(Stored records)

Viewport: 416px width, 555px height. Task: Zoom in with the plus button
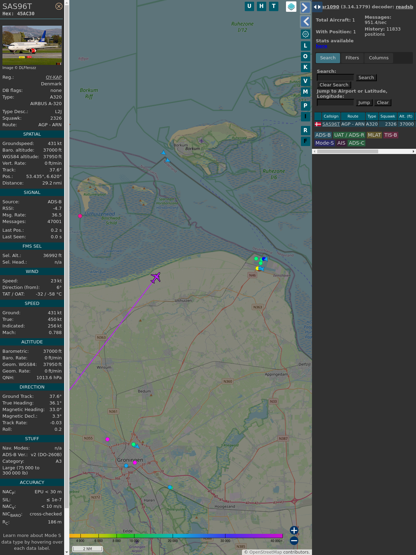(294, 530)
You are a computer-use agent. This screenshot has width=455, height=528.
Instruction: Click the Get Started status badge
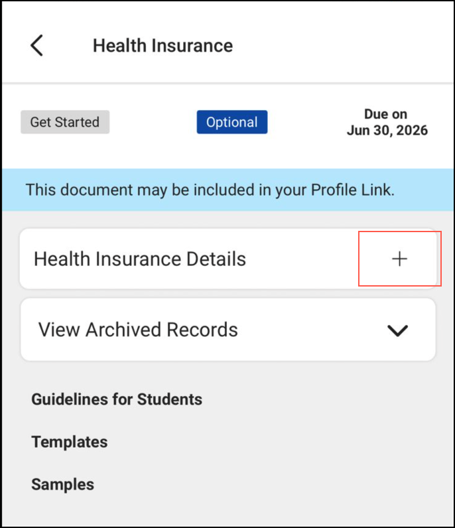click(65, 122)
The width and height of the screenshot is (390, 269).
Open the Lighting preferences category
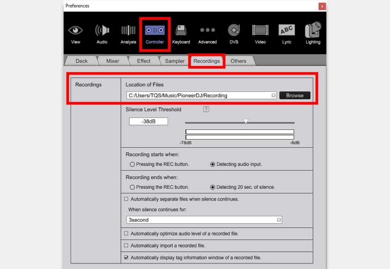[313, 33]
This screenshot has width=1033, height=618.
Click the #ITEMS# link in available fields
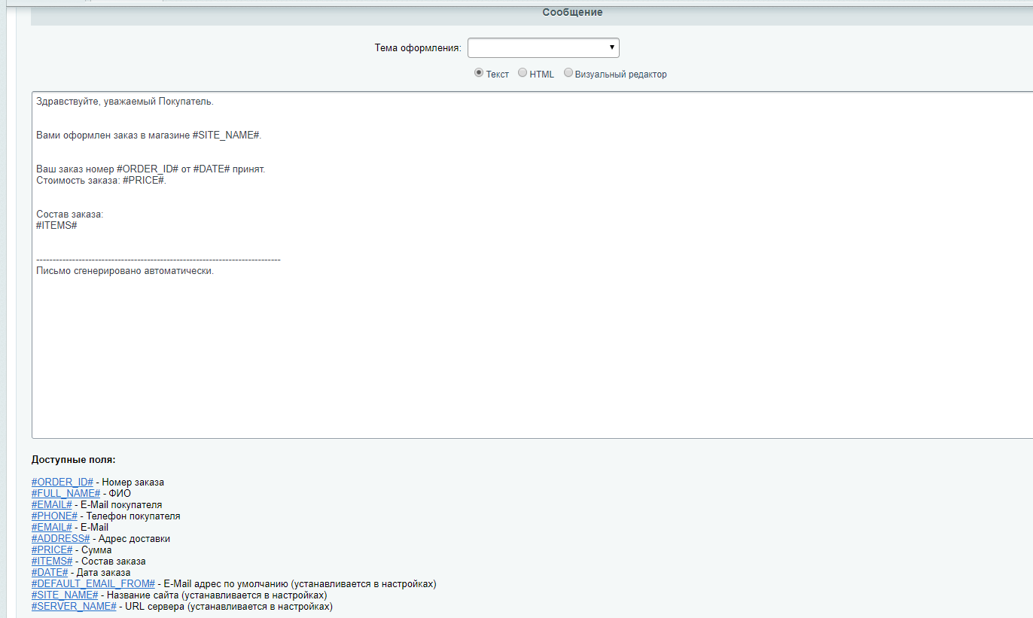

*ACTIVITY:* Extract only the lines from the one that contains "Open the Lighting preferences category" through the end of the records, inclusive, and omit every picture.

*REPLY TO THE TASK:*
Open the Lighting preferences category
[313, 33]
This screenshot has width=1033, height=618.
Click the #ITEMS# link in available fields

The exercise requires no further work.